What’s the skinny on making quick bentous which arent overly expensive and taste good?

10 comments
  1. Batch cooking.

    Make everything you need at one time, store and refrigerate, then fill your box with delicious goodies until exhausted.

    Rinse and repeat every week.

  2. Use eggs. Cheap and good protein. Use rice. Also cheap. Daikon also cheap. For fun throw in a single tiny lonely cherry tomato and a squeeze of mayo. I think you just saved yourself 500 yen

  3. Main bento strategy I use is to just make extra of anything I am cooking, and then use leftovers heavily for lunches. If I’m making 2 peoples worth of chicken, I just cook 4 or 5 servings instead. Cut it into bento-friendly sized slices, store in a container, and then use for bento toppings.

    Same with rice, always make twice as much as we need.

    I always have big containers of stuff that make good bento sides in the fridge. We use them for dinner as well of course, but stuff like kimchi and takuan are flavorful, healthy, easy to add, and store for a long time.

    Keep any mayo, sauce, soy sauce, ketchup etc. you get from take out or conbini meals and keep them in the fridge. Use a store bought big bottle while eating at home, then use the take out packets for when you need some extra flavor for a meal.

    If you want low-effort, figure out which super market near you has the cheapest frozen foods. You shouldn’t store buy everything, but its good to have a few laying around to use in a pinch or to compliment with some other sides you have. It’s not uncommon that the same thing that is 200y at a normal supermarket will be 170~180 at the cheap place. Not a huge difference but it adds up over time.

  4. I just bring a peanut butter sandwich, a banana, and some kind of vegetable almost every day. Takes like two minutes to prepare and is cheap.

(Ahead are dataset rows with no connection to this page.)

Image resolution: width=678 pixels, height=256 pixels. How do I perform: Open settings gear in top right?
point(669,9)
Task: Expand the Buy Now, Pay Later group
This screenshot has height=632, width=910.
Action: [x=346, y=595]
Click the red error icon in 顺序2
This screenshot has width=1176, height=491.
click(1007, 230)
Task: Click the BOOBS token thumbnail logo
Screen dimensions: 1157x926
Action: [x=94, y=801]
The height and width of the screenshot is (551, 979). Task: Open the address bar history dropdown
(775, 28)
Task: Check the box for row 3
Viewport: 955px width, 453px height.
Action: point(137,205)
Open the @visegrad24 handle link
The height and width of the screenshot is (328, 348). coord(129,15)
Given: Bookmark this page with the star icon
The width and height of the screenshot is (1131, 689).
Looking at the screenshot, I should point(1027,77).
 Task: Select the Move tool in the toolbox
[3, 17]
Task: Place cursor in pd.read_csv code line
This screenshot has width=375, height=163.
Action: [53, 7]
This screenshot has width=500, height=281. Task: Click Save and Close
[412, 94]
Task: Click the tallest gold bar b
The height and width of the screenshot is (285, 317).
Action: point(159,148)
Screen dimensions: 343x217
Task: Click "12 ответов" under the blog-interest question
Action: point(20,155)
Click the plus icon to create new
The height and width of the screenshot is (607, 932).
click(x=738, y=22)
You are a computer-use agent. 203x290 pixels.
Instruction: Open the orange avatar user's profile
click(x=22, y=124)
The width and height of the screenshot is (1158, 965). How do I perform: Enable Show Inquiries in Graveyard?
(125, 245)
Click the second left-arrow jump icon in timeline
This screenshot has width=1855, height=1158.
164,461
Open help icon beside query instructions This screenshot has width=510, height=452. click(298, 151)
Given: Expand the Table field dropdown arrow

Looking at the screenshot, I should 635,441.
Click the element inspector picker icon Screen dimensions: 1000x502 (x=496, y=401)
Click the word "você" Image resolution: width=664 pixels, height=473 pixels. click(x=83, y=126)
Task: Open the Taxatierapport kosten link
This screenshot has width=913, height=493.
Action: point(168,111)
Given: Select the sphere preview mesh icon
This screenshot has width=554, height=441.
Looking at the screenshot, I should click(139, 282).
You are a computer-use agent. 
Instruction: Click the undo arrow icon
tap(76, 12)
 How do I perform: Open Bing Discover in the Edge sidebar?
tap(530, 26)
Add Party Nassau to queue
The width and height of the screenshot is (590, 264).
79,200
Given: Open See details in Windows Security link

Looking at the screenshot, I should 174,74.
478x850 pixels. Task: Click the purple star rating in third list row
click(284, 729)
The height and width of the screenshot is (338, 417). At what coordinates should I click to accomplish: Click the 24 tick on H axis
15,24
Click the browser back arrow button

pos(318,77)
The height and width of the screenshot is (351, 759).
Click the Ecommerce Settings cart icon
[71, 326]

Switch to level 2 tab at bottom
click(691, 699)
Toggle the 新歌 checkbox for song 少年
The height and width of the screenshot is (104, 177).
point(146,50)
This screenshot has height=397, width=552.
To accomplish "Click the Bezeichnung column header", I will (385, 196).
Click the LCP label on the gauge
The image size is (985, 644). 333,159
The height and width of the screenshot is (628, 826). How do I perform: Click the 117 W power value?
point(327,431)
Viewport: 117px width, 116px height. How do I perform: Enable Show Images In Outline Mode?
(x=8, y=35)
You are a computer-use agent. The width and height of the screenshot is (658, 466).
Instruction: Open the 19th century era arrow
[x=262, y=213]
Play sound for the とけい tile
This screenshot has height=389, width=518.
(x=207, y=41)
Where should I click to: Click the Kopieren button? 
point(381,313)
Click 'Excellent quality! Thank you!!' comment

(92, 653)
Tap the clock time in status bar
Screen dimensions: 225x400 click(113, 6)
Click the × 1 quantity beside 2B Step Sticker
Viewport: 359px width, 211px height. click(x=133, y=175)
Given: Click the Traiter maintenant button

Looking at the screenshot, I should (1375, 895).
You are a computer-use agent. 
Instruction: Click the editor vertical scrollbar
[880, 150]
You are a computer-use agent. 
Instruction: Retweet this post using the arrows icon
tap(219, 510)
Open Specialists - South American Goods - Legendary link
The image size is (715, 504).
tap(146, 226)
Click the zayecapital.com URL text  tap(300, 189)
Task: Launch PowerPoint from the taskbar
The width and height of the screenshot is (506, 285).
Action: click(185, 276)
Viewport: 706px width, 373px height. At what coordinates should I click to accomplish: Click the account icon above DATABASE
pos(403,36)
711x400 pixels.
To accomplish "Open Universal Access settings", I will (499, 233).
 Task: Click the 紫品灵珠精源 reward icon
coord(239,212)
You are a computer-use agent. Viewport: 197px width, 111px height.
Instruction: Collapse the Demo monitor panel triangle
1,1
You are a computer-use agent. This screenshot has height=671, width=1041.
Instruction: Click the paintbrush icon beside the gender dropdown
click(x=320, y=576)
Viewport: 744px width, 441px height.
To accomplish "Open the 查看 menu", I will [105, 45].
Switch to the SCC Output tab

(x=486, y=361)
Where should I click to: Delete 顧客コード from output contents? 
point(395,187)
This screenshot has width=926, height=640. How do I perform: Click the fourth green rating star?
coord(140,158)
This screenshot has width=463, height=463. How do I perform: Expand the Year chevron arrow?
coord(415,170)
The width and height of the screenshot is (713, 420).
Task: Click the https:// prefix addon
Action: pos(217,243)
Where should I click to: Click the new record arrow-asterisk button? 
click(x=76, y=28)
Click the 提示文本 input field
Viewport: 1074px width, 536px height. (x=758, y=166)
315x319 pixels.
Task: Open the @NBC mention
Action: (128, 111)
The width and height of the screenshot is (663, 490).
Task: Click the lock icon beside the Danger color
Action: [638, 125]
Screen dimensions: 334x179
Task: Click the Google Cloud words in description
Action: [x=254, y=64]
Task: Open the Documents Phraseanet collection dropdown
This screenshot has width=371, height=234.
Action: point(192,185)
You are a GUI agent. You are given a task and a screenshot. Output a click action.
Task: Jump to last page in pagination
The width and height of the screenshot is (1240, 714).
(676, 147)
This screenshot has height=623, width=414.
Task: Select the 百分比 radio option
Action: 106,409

  5. This is what I used to do

    * get five microwaveable bento boxes, fill the rice part with rice and keep them in the freezer
    * put aside some of the dinner for bento, and put them in the bento box along with frozen bento food I got on sale
    * next morning take the frozen bento to work and microwave it at work

  6. Kanesue silken tofu: 37 yen after tax = 185 yen per week.

    Take 5 packs to work on a Monday, leave them in the fridge.

    No soy sauce. No ginger. Just tofu.

  7. Rice with a sunny side up egg on top with some soy sauce and hot sauce is my go to easy lunch.

  8. Today was chuuka bento – shredded cabbage with coleslaw dressing, pickled veg, hardboiled eggs, suigyoza, chopped celery and random cheese drizzled with ponzu and olive oil, and leftover mabodofu.

    Another easy bento – yakiudon with cabbage, carrot, onion, random meat seasoned with oyster sauce.

  9. Get a book on 10 minute bentos from a bookstore or the library. Lots of hacks.

    I used to just make a little extra for dinner, and pack it.

    Katsuobushi adds flavor and soaks up extra veggie juices. Excellent with spinach, broccoli, cauliflower.

    The Japanese egg roll can be stuffed with different things, is delicious, and keeps very well.